Выбрать главу

Уже после смерти Александра Степановича Калицкая признавалась ей: «Иногда вспоминаю нашу с Вами встречу у Казанского собора после того, как Вы одно время собирались уйти от Ал. Ст. Я ее помню, потому что тогда меня удивили Ваши слова: „Я не могу уйти, потому что если я уйду, то он умрет под забором!“»[500]

А в мемуарах Нины Николаевны содержатся слова самого Грина, которые тот сказал своей первой жене, и впоследствии они оба передали ей этот разговор: «Ты, Верочка, с гордостью относилась ко мне, ты чувствовала себя выше меня, ты ненавидела мое пьянство, но палец о палец не ударила, чтобы побороться с ним. Ты только презирала меня за него. У тебя был свой, отдельный от меня мир, в который я, пьяненький, вваливался, как инородное тело. А Нина борется всем своим существом за каждую мою рюмочку, она от каждой страдает, хотя бы даже молчит. Я ее мир, вся ее жизнь. Ее слезы – моя совесть. Я пью и знаю: Нина страдает за меня, и это меня сдерживает».[501]

В самые тяжелые минуты ей хотелось умереть. «„Для чего жить? – спрашивала себя. – Если прекрасное уходит из жизни и нет сил и уменья бороться за нее. Если каждый день начинается с водки и кончается водкой?“ Но представляла себе, что Александр Степанович после моей смерти станет пить еще больше. Никто его не поддержит… Мысль о моей смерти будет глодать его, заставлять пить, он опустится на дно и, может быть, умрет несчастный, голодный, грязный и пьяный в какой-либо канаве, трущобе, так как не за кого будет ему держаться на этом свете. И бедная, красивая его душа будет горько и мучительно страдать».[502]

А между тем их последняя поездка в когтистый Ленинград оказалась не такой уж бессмысленной. После того как вместо Крутикова был нанят другой юрист и сменился состав областного суда, Гринам удалось выиграть дело и отсудить у Вольфсона семь тысяч рублей. Еще несколько месяцев назад это была немалая сумма, но теперь почти все съела инфляция 1930 года. Выплаты денег приходилось дожидаться, они по-прежнему жили в Питере, и вот тут ее терпение лопнуло.

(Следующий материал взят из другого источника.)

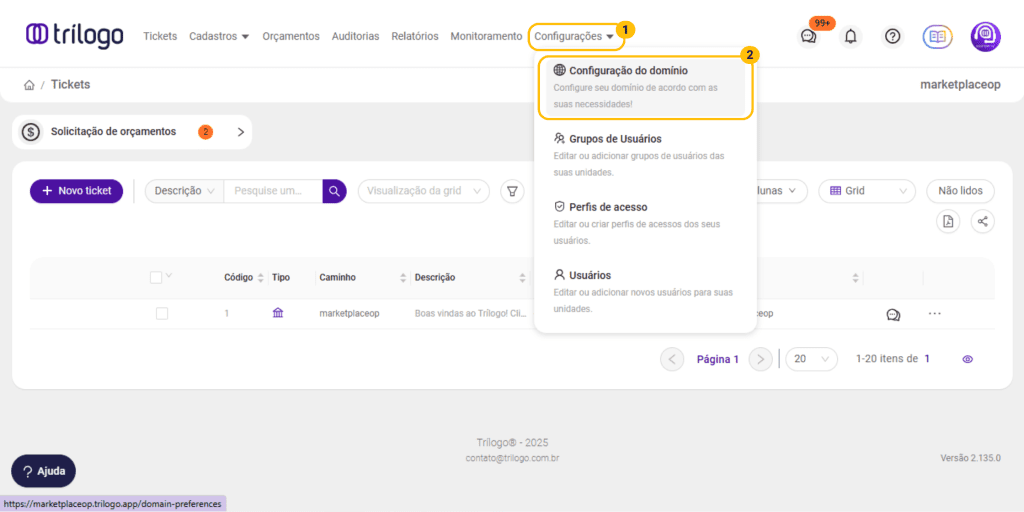Click the notifications bell icon
The height and width of the screenshot is (512, 1024).
tap(851, 36)
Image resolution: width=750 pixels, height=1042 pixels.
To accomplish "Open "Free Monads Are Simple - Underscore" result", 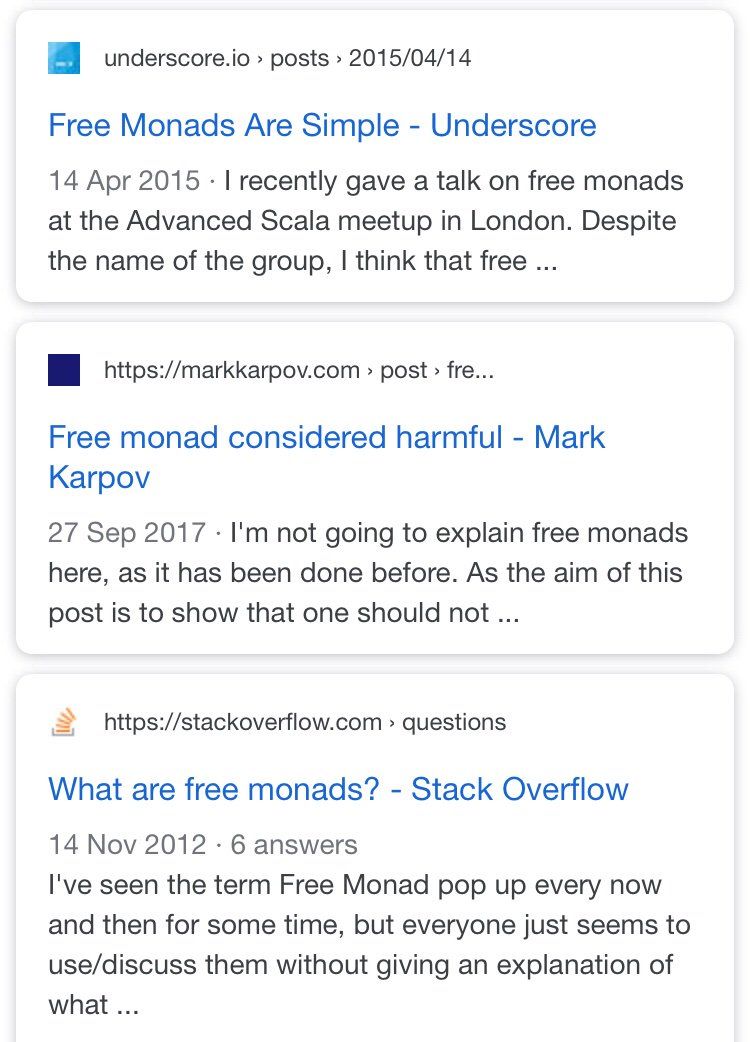I will (322, 126).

«Ты, Сашенька, послушай. Я долго и терпеливо переносила твое пьянство. До тех пор, пока мы не выиграли дело. Но ты продолжаешь безудержно пить. Переносить это дальше я не могу, я устала. Очень тебя еще люблю, но кроме любви во мне есть чувство собственного человеческого достоинства… Не хочу и не могу быть женой вечно пьяного мужа. Ты сначала пострадаешь, так как все-таки любишь меня, но потом вино утешит тебя, утолит твою печаль… Я уступаю дорогу вину».[503]

Она сказала, что нашла в Ленинграде работу и в Феодосию не вернется, он рыдал, держа ее за руки, а она оставалась твердой, потому что знала, что два часа его раскаяния ничего не изменят.

«Молча провели мы вечер. Я рукодельничала, читала. Он, лежа на диване, много курил. На сон распрощались как обычно. Сна не было, я слушала, как беспокойно он ворочается в своей постели».[504]

И все равно эта была только угроза с ее стороны, только еще одна безнадежная попытка его удержать. Грин не пил после этого две недели. Затем сорвался и запил злее прежнего, уже ни от кого не таясь.

Поздней осенью 1930 года, расплатившись с долгами, они оставили Феодосию и переехали в Старый Крым, который полюбился им летом 1929-го. Там не было моря, не было курортников, но было много зелени и садов, и жизнь была намного дешевле.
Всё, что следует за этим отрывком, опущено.